-- Information provided --
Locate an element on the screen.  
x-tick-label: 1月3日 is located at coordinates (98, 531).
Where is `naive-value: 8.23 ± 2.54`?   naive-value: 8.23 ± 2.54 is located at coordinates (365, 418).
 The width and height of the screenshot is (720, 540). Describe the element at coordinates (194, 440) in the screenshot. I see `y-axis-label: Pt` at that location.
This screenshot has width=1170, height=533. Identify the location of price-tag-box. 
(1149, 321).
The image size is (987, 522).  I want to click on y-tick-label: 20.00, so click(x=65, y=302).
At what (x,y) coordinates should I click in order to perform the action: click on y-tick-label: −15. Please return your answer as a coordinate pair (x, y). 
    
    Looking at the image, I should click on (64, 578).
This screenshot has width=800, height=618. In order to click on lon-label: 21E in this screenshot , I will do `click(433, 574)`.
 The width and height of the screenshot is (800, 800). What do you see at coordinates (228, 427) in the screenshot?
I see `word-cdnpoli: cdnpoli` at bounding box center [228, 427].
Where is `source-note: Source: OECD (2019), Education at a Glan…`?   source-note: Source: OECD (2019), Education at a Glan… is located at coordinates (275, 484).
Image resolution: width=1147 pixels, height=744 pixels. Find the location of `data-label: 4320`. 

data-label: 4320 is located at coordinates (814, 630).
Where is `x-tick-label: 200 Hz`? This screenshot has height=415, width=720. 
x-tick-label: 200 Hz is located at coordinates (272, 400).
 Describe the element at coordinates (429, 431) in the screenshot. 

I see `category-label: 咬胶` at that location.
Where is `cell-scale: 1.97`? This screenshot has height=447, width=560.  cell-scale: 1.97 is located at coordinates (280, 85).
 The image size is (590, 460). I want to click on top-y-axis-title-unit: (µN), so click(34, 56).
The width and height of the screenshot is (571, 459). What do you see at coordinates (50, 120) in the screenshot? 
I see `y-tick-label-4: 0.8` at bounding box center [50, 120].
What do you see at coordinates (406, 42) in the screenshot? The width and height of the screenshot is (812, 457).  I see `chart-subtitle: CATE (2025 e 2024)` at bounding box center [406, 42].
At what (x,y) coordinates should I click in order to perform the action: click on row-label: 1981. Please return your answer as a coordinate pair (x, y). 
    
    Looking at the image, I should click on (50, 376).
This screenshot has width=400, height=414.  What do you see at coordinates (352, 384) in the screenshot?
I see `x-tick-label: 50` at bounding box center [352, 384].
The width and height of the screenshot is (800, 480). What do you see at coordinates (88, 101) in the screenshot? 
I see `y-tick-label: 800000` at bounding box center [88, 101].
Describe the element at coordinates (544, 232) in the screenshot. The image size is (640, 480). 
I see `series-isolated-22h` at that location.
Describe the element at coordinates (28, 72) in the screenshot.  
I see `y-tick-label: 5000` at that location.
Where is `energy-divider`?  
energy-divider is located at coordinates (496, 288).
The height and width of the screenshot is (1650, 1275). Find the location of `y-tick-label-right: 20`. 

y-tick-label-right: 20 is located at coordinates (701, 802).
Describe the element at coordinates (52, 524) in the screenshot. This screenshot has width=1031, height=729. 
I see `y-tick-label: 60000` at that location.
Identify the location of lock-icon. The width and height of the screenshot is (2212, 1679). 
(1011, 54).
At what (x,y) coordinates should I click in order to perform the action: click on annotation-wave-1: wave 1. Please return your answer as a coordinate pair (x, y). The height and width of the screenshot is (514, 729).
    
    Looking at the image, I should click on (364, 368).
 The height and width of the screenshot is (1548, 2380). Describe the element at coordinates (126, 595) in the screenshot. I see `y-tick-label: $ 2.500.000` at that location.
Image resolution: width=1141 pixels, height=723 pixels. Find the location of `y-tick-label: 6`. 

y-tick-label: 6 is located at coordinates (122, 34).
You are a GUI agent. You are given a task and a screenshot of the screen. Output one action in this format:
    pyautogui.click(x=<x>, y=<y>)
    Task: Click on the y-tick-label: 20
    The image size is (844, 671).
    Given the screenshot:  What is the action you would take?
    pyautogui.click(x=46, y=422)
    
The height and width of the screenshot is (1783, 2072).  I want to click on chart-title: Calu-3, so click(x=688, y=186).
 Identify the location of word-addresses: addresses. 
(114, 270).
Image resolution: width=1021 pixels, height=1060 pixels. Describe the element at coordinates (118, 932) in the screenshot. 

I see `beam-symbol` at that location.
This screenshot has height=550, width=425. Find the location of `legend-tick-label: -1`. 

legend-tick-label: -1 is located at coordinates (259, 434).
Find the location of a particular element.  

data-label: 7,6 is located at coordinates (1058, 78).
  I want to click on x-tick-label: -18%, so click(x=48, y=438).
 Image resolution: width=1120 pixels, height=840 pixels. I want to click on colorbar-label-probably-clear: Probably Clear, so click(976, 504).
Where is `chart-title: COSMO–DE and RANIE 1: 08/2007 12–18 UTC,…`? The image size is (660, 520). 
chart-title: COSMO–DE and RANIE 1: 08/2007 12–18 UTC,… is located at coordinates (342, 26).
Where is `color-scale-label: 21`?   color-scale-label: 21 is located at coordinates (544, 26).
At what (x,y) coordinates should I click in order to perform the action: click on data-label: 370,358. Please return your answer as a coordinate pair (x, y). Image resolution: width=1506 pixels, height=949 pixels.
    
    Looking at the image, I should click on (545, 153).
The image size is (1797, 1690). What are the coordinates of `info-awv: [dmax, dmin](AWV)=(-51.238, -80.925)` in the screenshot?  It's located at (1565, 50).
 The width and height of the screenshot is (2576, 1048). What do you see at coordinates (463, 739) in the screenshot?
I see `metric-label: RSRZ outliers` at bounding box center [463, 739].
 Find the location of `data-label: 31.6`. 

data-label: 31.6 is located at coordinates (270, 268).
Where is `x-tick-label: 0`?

-- Your assignment --
Please reproduce every item above word for word, with nothing left out or changed.

-- Output --
Locate an element on the screen.  
x-tick-label: 1月3日 is located at coordinates (98, 531).
Where is `naive-value: 8.23 ± 2.54`?   naive-value: 8.23 ± 2.54 is located at coordinates (365, 418).
 The width and height of the screenshot is (720, 540). Describe the element at coordinates (194, 440) in the screenshot. I see `y-axis-label: Pt` at that location.
This screenshot has width=1170, height=533. Identify the location of price-tag-box. 
(1149, 321).
The image size is (987, 522).  I want to click on y-tick-label: 20.00, so click(x=65, y=302).
At what (x,y) coordinates should I click in order to perform the action: click on y-tick-label: −15. Please return your answer as a coordinate pair (x, y). 
    
    Looking at the image, I should click on (64, 578).
This screenshot has width=800, height=618. In order to click on lon-label: 21E in this screenshot , I will do `click(433, 574)`.
 The width and height of the screenshot is (800, 800). What do you see at coordinates (228, 427) in the screenshot?
I see `word-cdnpoli: cdnpoli` at bounding box center [228, 427].
Where is `source-note: Source: OECD (2019), Education at a Glan…`?   source-note: Source: OECD (2019), Education at a Glan… is located at coordinates (275, 484).
Image resolution: width=1147 pixels, height=744 pixels. Find the location of `data-label: 4320`. 

data-label: 4320 is located at coordinates (814, 630).
Where is `x-tick-label: 200 Hz`? This screenshot has height=415, width=720. 
x-tick-label: 200 Hz is located at coordinates (272, 400).
 Describe the element at coordinates (429, 431) in the screenshot. 

I see `category-label: 咬胶` at that location.
Where is `cell-scale: 1.97`? This screenshot has height=447, width=560.  cell-scale: 1.97 is located at coordinates (280, 85).
 The image size is (590, 460). I want to click on top-y-axis-title-unit: (µN), so click(34, 56).
The width and height of the screenshot is (571, 459). What do you see at coordinates (50, 120) in the screenshot? 
I see `y-tick-label-4: 0.8` at bounding box center [50, 120].
What do you see at coordinates (406, 42) in the screenshot? The width and height of the screenshot is (812, 457).  I see `chart-subtitle: CATE (2025 e 2024)` at bounding box center [406, 42].
At what (x,y) coordinates should I click in order to perform the action: click on row-label: 1981. Please return your answer as a coordinate pair (x, y). 
    
    Looking at the image, I should click on (50, 376).
This screenshot has width=400, height=414.  What do you see at coordinates (352, 384) in the screenshot?
I see `x-tick-label: 50` at bounding box center [352, 384].
The width and height of the screenshot is (800, 480). What do you see at coordinates (88, 101) in the screenshot? 
I see `y-tick-label: 800000` at bounding box center [88, 101].
Describe the element at coordinates (544, 232) in the screenshot. The image size is (640, 480). 
I see `series-isolated-22h` at that location.
Describe the element at coordinates (28, 72) in the screenshot.  
I see `y-tick-label: 5000` at that location.
Where is `energy-divider`?  
energy-divider is located at coordinates (496, 288).
The height and width of the screenshot is (1650, 1275). Find the location of `y-tick-label-right: 20`. 

y-tick-label-right: 20 is located at coordinates (701, 802).
Describe the element at coordinates (52, 524) in the screenshot. This screenshot has width=1031, height=729. 
I see `y-tick-label: 60000` at that location.
Identify the location of lock-icon. The width and height of the screenshot is (2212, 1679). 
(1011, 54).
At what (x,y) coordinates should I click in order to perform the action: click on annotation-wave-1: wave 1. Please return your answer as a coordinate pair (x, y). The height and width of the screenshot is (514, 729).
    
    Looking at the image, I should click on (364, 368).
 The height and width of the screenshot is (1548, 2380). Describe the element at coordinates (126, 595) in the screenshot. I see `y-tick-label: $ 2.500.000` at that location.
Image resolution: width=1141 pixels, height=723 pixels. Find the location of `y-tick-label: 6`. 

y-tick-label: 6 is located at coordinates (122, 34).
You are a GUI agent. You are given a task and a screenshot of the screen. Output one action in this format:
    pyautogui.click(x=<x>, y=<y>)
    Task: Click on the y-tick-label: 20
    The image size is (844, 671).
    Given the screenshot:  What is the action you would take?
    pyautogui.click(x=46, y=422)
    
The height and width of the screenshot is (1783, 2072).  I want to click on chart-title: Calu-3, so click(x=688, y=186).
 Identify the location of word-addresses: addresses. 
(114, 270).
Image resolution: width=1021 pixels, height=1060 pixels. Describe the element at coordinates (118, 932) in the screenshot. 

I see `beam-symbol` at that location.
This screenshot has height=550, width=425. Find the location of `legend-tick-label: -1`. 

legend-tick-label: -1 is located at coordinates (259, 434).
Find the location of a particular element.  

data-label: 7,6 is located at coordinates (1058, 78).
  I want to click on x-tick-label: -18%, so click(x=48, y=438).
 Image resolution: width=1120 pixels, height=840 pixels. I want to click on colorbar-label-probably-clear: Probably Clear, so click(976, 504).
Where is `chart-title: COSMO–DE and RANIE 1: 08/2007 12–18 UTC,…`? The image size is (660, 520). 
chart-title: COSMO–DE and RANIE 1: 08/2007 12–18 UTC,… is located at coordinates (342, 26).
Where is `color-scale-label: 21`?   color-scale-label: 21 is located at coordinates (544, 26).
At what (x,y) coordinates should I click in order to perform the action: click on data-label: 370,358. Please return your answer as a coordinate pair (x, y). Image resolution: width=1506 pixels, height=949 pixels.
    
    Looking at the image, I should click on (545, 153).
The image size is (1797, 1690). What are the coordinates of `info-awv: [dmax, dmin](AWV)=(-51.238, -80.925)` in the screenshot?  It's located at (1565, 50).
 The width and height of the screenshot is (2576, 1048). What do you see at coordinates (463, 739) in the screenshot?
I see `metric-label: RSRZ outliers` at bounding box center [463, 739].
 Find the location of `data-label: 31.6`. 

data-label: 31.6 is located at coordinates (270, 268).
Where is `x-tick-label: 0`?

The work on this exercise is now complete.